*** Data provided
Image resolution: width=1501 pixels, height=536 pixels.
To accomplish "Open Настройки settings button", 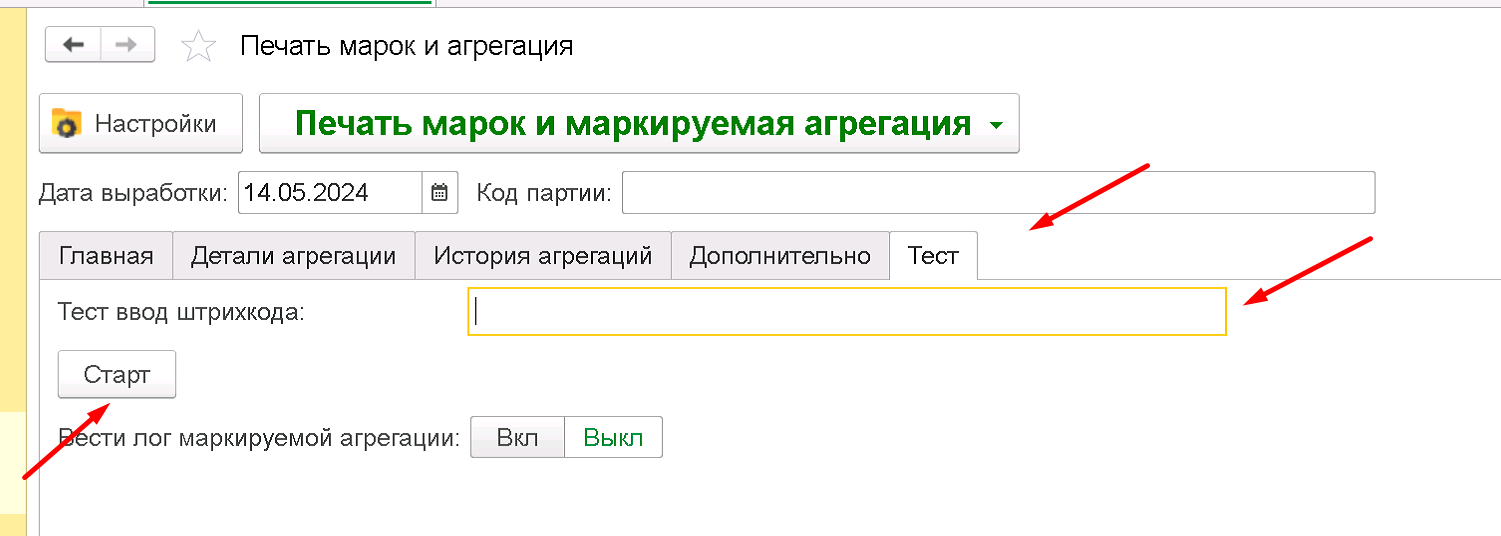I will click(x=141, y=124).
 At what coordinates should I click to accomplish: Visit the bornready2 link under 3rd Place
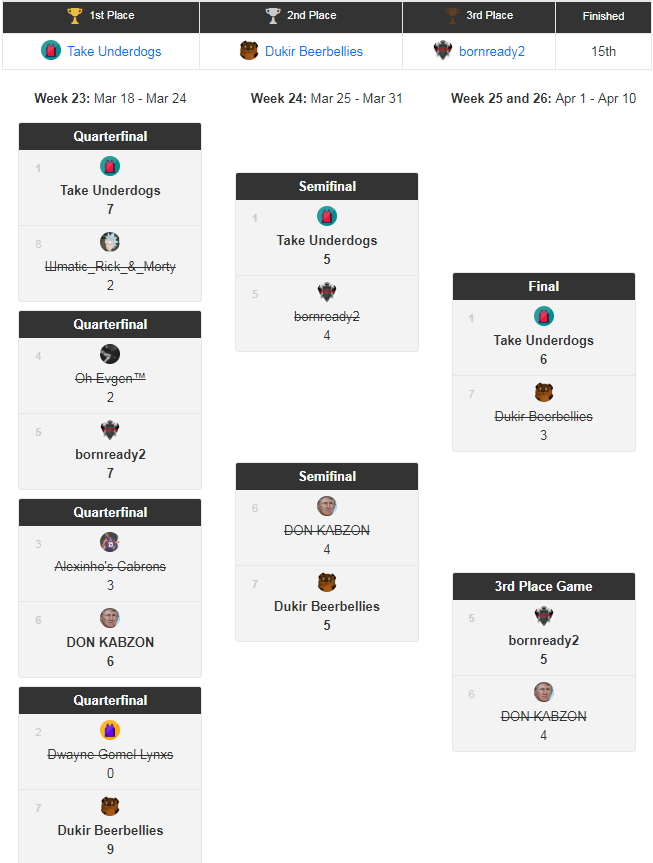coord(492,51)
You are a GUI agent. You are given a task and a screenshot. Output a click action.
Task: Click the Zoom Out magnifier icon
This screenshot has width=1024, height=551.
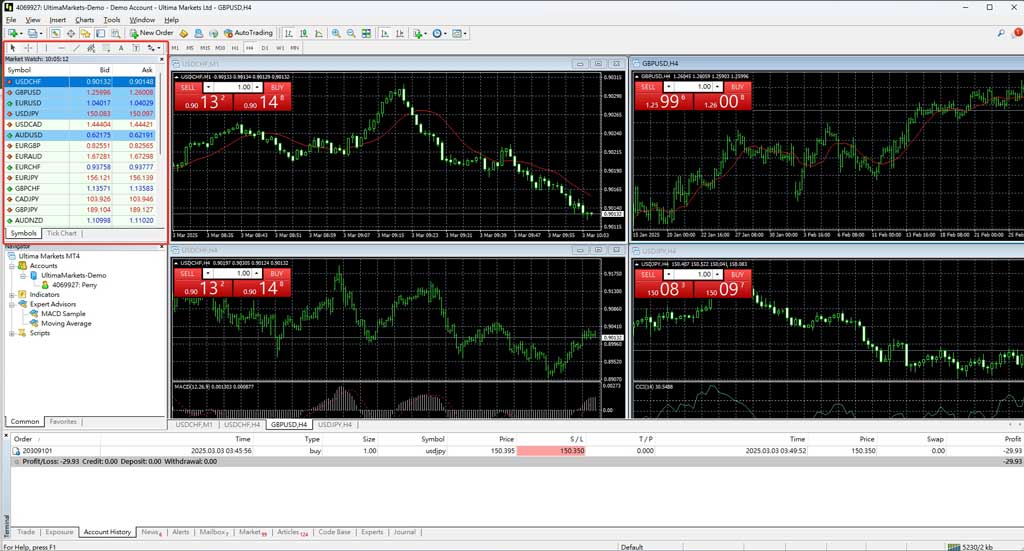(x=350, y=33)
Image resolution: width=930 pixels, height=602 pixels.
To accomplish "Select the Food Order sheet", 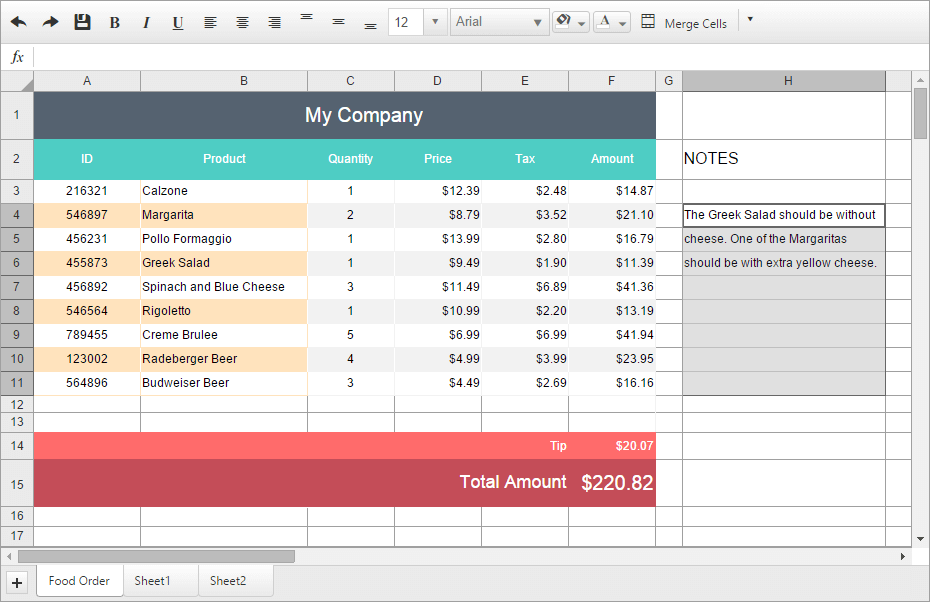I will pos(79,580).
******
▶ **What is required**
What lines in the data above contain the word "resolution"? Copy them all.

▶ **Result of this exercise**
Image resolution: width=1501 pixels, height=536 pixels.
Image resolution: width=930 pixels, height=602 pixels.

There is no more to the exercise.